There seems to be an awareness of the risk of sending these irreplaceable objects on a three-city trans-Atlantic tour, as well as of the fragility of their state. Even after restoration, the doors will never be returned to their original outdoor setting on the eastern face of the Florentine Baptistery. Nor will they ever travel again, according to Italian officials. Instead, they will be placed in the Museo dell’Opera del Duomo in hermetically sealed, oxygen-free cases, in order to protect them as fully as possible from environmental threats. Special cases are being designed for their transport, and the panels will travel separately.

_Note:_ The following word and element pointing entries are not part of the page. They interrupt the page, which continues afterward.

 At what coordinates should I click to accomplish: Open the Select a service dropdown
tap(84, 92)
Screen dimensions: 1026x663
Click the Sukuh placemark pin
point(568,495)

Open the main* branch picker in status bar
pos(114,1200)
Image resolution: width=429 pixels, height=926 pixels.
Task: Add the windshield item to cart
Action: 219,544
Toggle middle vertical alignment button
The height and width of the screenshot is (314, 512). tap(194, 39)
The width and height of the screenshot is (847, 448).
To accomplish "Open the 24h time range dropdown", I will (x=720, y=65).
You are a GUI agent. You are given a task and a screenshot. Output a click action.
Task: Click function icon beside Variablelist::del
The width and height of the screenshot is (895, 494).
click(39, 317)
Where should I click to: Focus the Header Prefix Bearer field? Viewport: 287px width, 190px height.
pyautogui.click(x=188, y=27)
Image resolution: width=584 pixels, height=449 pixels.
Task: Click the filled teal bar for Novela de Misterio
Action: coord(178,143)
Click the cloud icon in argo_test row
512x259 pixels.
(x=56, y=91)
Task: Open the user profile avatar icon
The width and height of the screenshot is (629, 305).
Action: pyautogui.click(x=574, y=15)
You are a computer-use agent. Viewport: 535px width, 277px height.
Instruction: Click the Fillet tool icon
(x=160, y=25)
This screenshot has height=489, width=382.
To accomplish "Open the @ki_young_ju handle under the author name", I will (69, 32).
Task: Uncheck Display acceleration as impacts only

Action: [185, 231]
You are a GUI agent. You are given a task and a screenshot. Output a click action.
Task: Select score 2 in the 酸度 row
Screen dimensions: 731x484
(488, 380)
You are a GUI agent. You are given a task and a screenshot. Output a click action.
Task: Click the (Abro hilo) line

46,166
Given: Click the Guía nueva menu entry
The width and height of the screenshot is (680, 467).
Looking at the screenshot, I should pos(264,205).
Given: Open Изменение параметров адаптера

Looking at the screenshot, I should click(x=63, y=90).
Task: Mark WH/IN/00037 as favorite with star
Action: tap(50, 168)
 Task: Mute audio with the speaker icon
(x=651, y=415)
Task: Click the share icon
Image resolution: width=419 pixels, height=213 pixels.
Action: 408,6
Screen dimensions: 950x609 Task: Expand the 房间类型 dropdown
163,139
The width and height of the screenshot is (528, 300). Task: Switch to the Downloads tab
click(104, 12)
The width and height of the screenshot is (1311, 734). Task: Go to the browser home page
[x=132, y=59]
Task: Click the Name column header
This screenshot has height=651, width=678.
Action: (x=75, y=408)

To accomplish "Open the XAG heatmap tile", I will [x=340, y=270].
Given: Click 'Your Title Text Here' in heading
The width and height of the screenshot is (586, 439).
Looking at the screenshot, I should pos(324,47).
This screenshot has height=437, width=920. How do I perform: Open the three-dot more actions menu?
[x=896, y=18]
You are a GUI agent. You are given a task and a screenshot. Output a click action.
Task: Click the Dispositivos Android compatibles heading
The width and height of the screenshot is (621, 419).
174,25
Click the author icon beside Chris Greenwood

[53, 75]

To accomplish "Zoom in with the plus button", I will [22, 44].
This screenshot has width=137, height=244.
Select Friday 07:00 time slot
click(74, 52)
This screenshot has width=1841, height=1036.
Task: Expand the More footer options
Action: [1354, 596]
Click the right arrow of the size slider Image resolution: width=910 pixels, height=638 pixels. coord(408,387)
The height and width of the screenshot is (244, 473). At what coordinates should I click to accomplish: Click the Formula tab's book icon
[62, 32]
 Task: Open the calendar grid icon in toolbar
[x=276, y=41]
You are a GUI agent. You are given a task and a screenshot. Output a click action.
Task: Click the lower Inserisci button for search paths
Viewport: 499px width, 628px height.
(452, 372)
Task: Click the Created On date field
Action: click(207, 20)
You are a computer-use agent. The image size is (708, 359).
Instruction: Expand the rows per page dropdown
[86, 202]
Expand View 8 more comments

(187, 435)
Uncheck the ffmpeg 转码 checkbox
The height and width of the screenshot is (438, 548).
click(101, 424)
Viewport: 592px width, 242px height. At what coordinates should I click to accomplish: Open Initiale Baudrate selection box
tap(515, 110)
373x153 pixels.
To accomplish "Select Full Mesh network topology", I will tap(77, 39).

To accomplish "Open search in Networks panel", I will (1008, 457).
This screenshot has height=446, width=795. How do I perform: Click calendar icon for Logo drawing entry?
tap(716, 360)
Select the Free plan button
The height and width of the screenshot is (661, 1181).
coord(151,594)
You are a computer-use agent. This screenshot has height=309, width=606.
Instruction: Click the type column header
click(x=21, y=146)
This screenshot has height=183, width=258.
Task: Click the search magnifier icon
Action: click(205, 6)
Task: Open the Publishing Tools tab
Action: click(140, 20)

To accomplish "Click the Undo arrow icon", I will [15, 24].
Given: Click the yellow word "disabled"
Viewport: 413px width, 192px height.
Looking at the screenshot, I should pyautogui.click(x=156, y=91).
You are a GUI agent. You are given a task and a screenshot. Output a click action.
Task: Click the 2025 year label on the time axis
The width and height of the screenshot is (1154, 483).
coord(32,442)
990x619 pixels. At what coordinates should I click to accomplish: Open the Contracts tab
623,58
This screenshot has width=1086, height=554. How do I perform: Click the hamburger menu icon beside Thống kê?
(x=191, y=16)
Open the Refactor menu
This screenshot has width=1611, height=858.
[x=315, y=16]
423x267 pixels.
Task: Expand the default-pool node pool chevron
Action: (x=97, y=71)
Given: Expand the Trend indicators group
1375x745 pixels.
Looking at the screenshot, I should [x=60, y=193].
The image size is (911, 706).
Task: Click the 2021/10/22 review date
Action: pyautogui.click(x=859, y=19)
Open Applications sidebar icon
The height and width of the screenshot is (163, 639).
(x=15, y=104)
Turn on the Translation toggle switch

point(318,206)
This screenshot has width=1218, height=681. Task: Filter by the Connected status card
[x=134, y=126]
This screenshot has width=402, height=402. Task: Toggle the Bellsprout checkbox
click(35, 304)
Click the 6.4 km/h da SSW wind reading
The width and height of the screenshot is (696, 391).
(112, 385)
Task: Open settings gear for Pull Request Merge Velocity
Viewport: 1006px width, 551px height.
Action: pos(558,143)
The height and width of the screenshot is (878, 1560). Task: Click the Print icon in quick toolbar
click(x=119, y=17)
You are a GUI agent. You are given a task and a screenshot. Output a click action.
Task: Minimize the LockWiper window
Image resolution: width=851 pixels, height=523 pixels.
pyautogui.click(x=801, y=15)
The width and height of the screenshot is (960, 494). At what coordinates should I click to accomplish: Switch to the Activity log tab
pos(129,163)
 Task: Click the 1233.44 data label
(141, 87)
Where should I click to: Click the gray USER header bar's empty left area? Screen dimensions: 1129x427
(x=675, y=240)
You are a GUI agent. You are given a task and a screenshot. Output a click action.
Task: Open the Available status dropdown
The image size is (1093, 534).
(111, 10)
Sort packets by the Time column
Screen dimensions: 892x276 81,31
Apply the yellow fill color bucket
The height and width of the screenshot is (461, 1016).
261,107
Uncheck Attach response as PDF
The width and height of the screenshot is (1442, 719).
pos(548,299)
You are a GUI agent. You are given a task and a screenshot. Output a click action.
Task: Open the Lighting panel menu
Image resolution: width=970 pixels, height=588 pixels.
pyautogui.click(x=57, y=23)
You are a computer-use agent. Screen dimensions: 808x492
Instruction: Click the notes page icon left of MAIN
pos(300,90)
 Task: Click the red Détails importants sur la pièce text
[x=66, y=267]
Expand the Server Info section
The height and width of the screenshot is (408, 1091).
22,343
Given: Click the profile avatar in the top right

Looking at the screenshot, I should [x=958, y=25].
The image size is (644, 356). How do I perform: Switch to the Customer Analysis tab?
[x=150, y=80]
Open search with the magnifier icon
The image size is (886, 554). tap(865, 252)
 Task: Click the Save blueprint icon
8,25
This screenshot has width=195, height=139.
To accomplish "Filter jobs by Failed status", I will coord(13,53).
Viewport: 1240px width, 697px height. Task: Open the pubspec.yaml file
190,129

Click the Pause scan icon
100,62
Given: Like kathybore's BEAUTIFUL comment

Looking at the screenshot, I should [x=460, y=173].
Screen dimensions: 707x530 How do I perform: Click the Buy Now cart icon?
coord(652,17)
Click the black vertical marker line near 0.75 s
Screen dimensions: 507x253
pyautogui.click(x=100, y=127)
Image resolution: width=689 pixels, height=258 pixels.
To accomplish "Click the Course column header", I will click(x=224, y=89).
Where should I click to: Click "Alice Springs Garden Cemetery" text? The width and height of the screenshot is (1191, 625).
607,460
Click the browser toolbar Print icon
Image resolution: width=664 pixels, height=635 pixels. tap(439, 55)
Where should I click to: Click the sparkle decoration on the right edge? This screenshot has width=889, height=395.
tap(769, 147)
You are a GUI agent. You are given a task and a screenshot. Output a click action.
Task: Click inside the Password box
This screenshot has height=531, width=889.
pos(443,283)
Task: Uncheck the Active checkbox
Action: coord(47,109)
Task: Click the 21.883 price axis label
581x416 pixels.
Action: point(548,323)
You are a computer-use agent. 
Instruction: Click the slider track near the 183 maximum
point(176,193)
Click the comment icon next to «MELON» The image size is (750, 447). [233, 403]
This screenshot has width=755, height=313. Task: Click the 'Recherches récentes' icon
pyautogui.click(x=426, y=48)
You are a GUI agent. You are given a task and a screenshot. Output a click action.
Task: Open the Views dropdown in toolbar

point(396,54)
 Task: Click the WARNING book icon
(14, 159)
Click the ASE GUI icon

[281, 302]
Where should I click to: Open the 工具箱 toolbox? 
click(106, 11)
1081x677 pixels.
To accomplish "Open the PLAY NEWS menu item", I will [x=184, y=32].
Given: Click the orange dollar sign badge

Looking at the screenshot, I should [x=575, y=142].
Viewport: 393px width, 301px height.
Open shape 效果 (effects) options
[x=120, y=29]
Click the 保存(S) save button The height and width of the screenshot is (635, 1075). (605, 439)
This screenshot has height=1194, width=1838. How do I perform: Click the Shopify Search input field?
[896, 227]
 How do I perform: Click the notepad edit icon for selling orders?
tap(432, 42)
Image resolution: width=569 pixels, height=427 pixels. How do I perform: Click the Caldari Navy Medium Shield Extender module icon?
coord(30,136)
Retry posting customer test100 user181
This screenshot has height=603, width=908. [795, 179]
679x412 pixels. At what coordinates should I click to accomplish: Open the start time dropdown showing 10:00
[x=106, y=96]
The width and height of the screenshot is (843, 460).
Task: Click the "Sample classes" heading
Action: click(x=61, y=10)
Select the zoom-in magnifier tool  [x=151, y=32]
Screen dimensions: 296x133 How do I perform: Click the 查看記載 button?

Regardless of any attempts to ensure the safety of those pieces of Ghiberti’s doors, there are risks involved in the shipment of any art object, ranging from damage caused by transportation, the threat of catastrophic events such as airplane crashes, to theft. The question is, does the financial benefit of the partnership between the High Museum and the Opera of Santa Maria del Fiore in Florence warrant the assumption of those risks, especially in the case of an object so precious that the decision has been made never to take those chances before, or again in the future? The Director of the High Museum referred to Ghiberti’s doors as a “major pilgrimage,” which is undoubtedly true. But it is up to the pilgrim to make the journey.